Only the lines from the one containing "Task: Switch to Firefox in taskbar" to the end of the data should be copied, exactly and without pictures.
** AVAILABLE DATA follows **
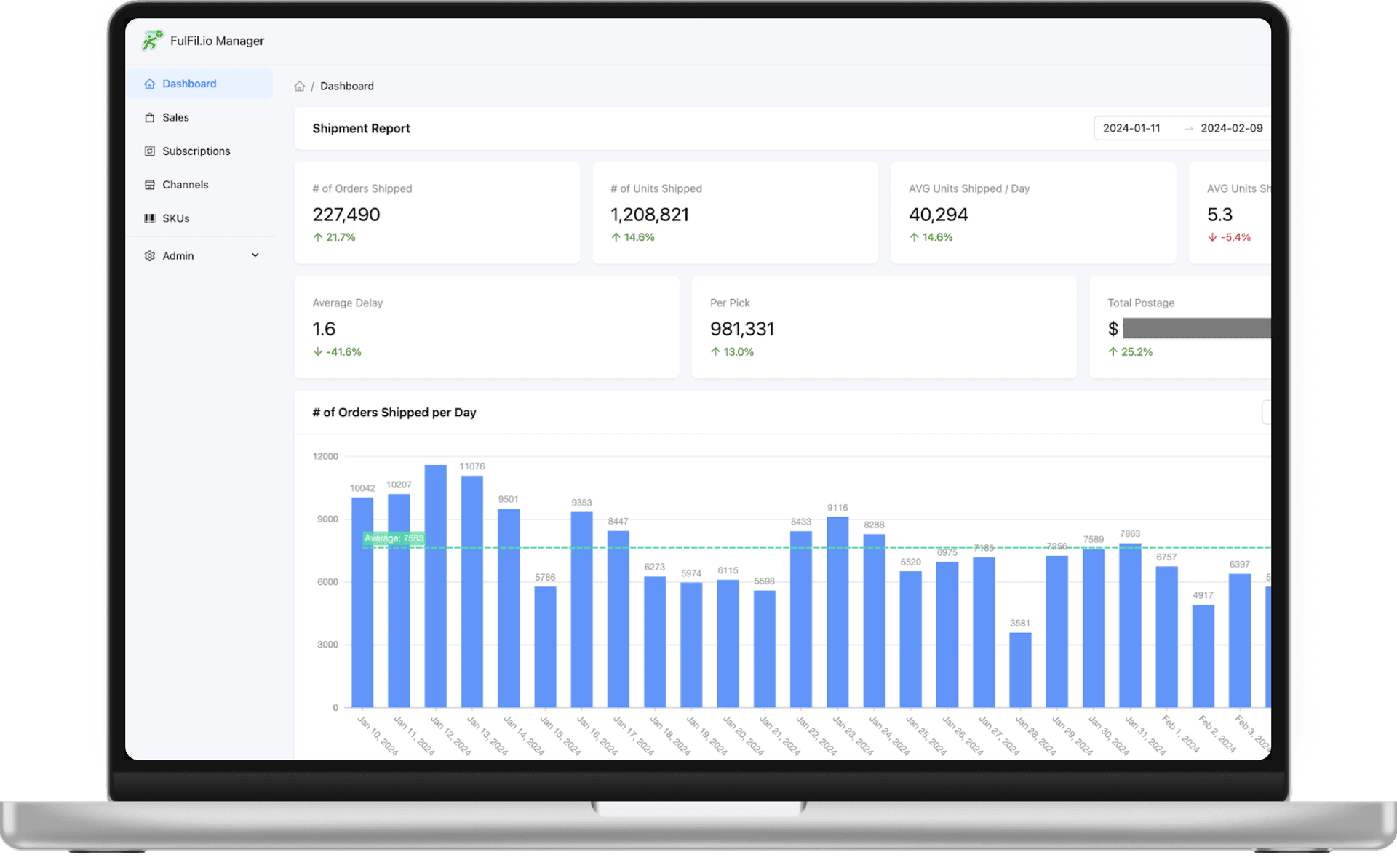Click the green Average: 7583 line label
The height and width of the screenshot is (868, 1397).
click(x=394, y=538)
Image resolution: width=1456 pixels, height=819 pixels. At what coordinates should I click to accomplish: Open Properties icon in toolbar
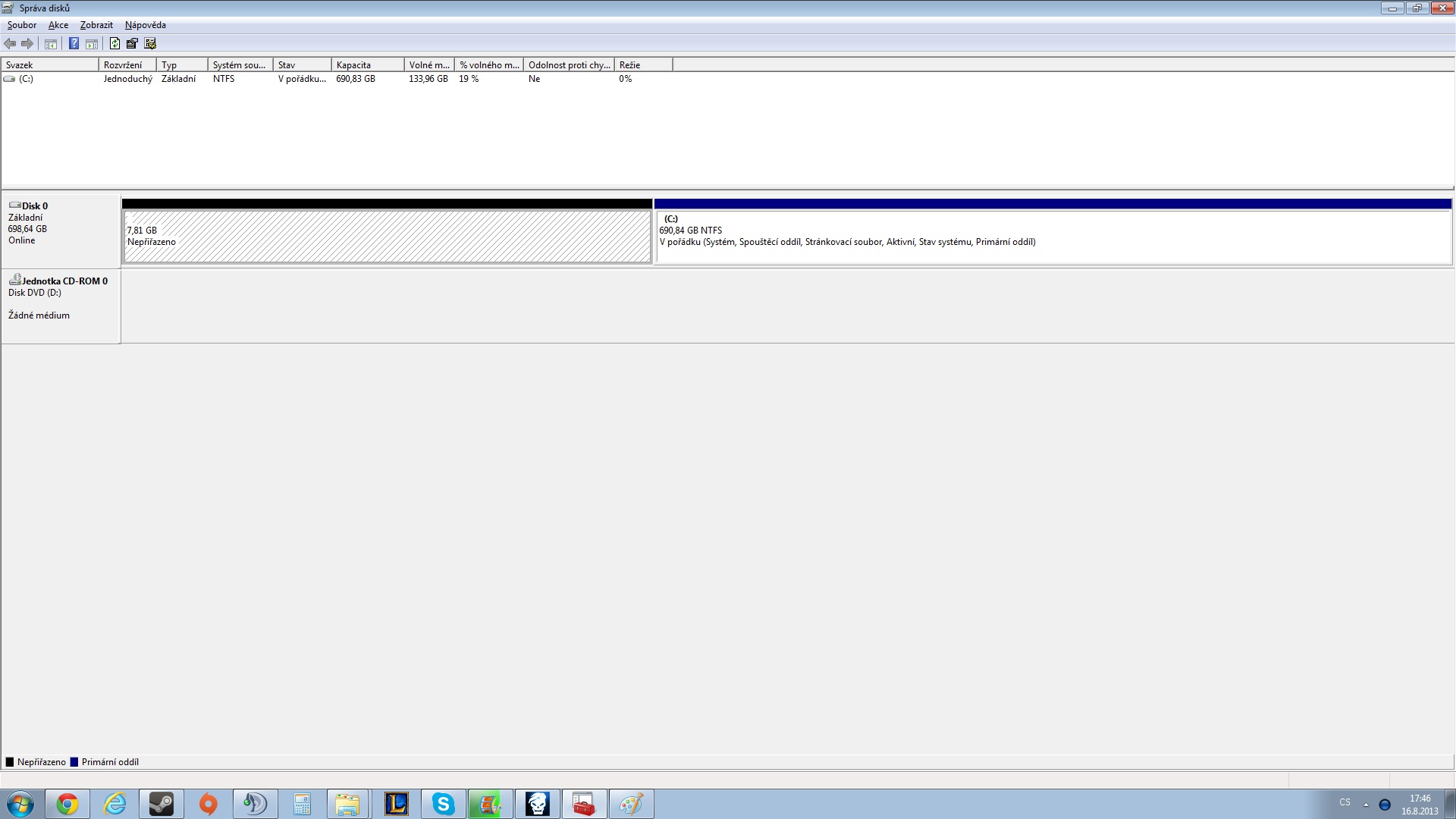(132, 44)
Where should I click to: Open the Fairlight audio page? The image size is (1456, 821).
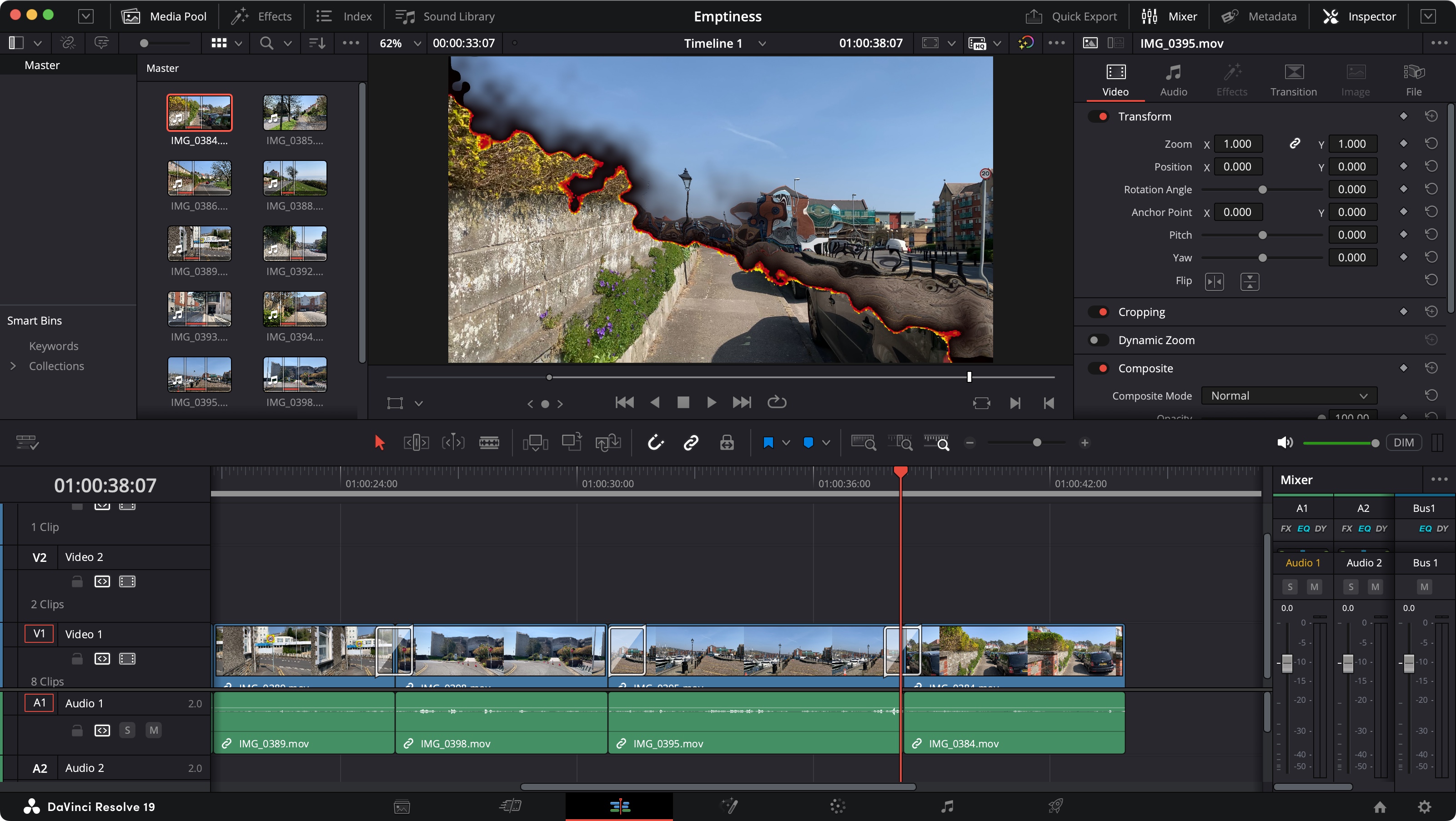coord(947,806)
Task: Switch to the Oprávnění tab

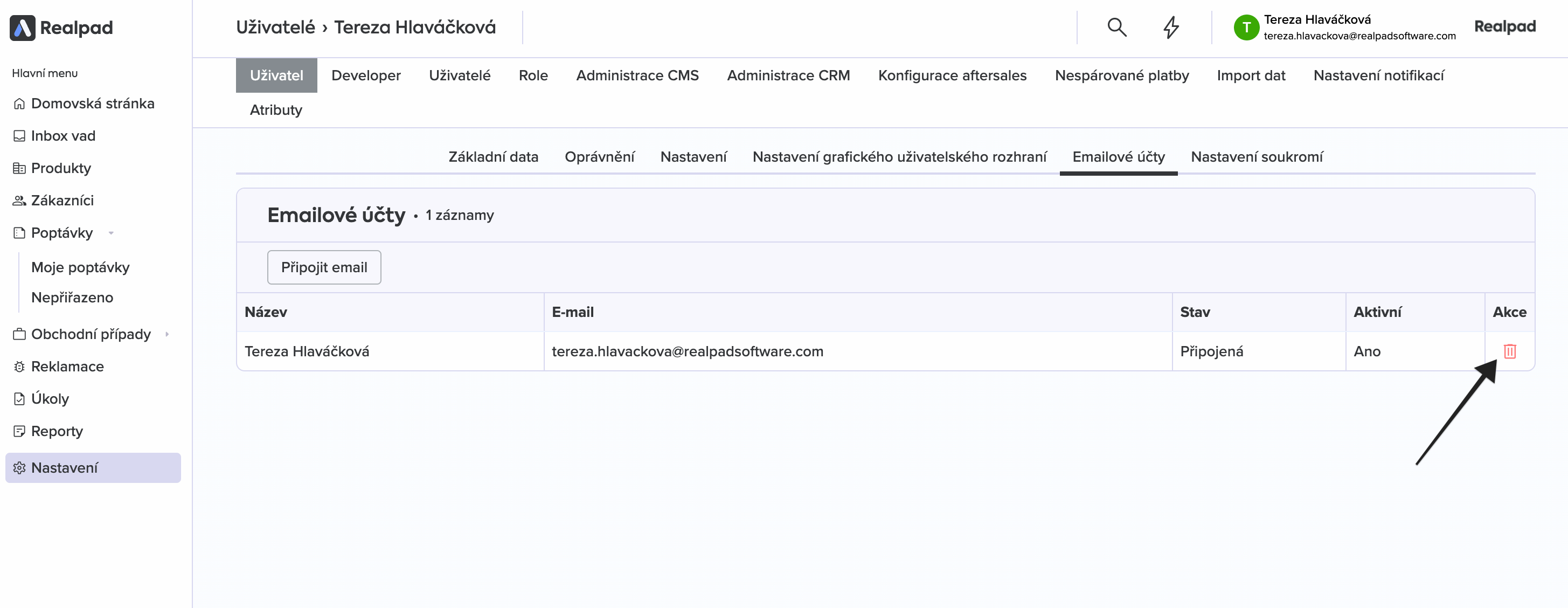Action: (x=599, y=157)
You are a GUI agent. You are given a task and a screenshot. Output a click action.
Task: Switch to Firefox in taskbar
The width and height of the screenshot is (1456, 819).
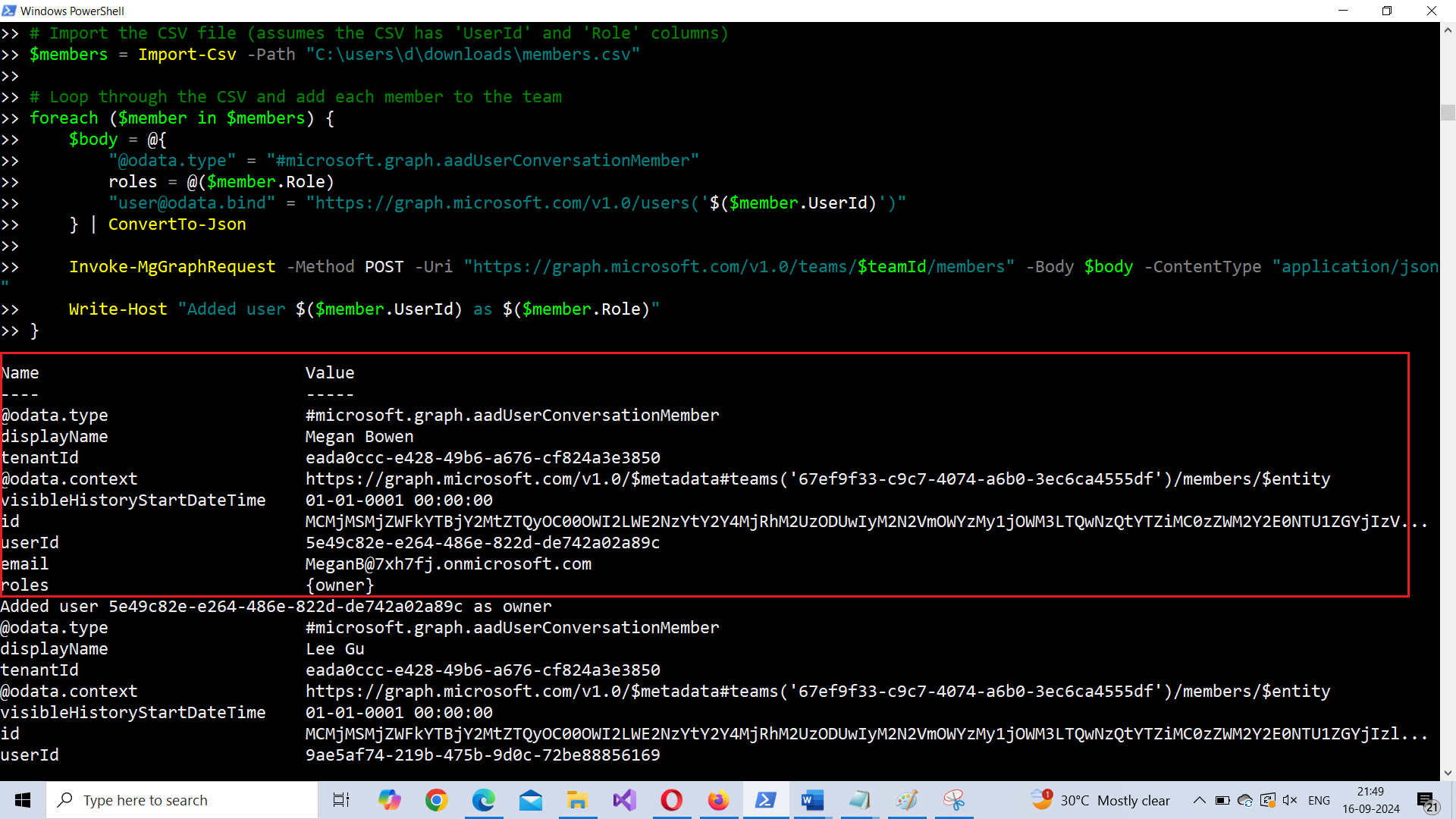[718, 800]
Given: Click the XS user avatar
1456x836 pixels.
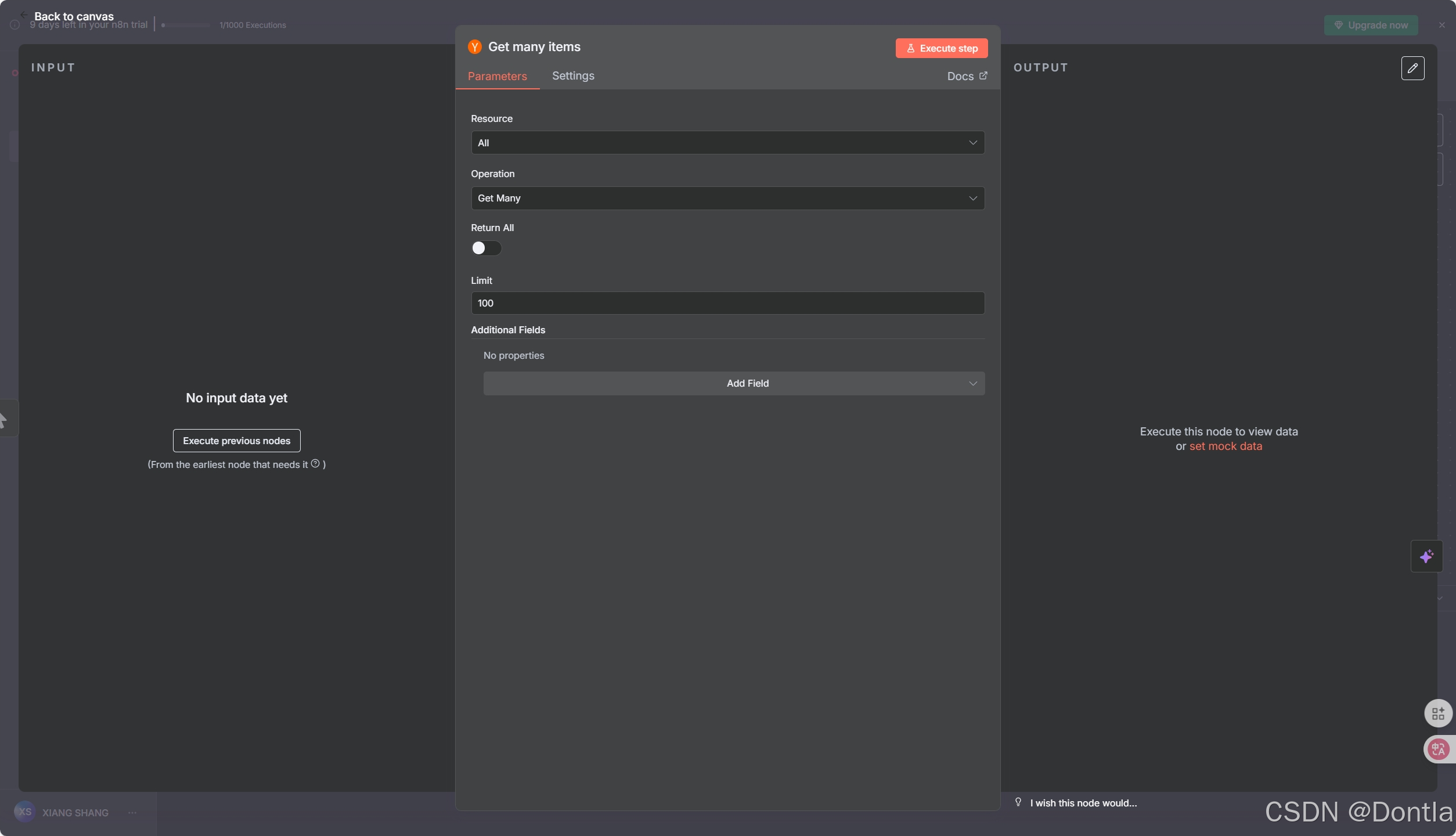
** End of AVAILABLE DATA **
YOUR SOLUTION:
Task: Switch to Firefox in taskbar
The width and height of the screenshot is (1456, 819).
[718, 800]
Given: Click the XS user avatar
1456x836 pixels.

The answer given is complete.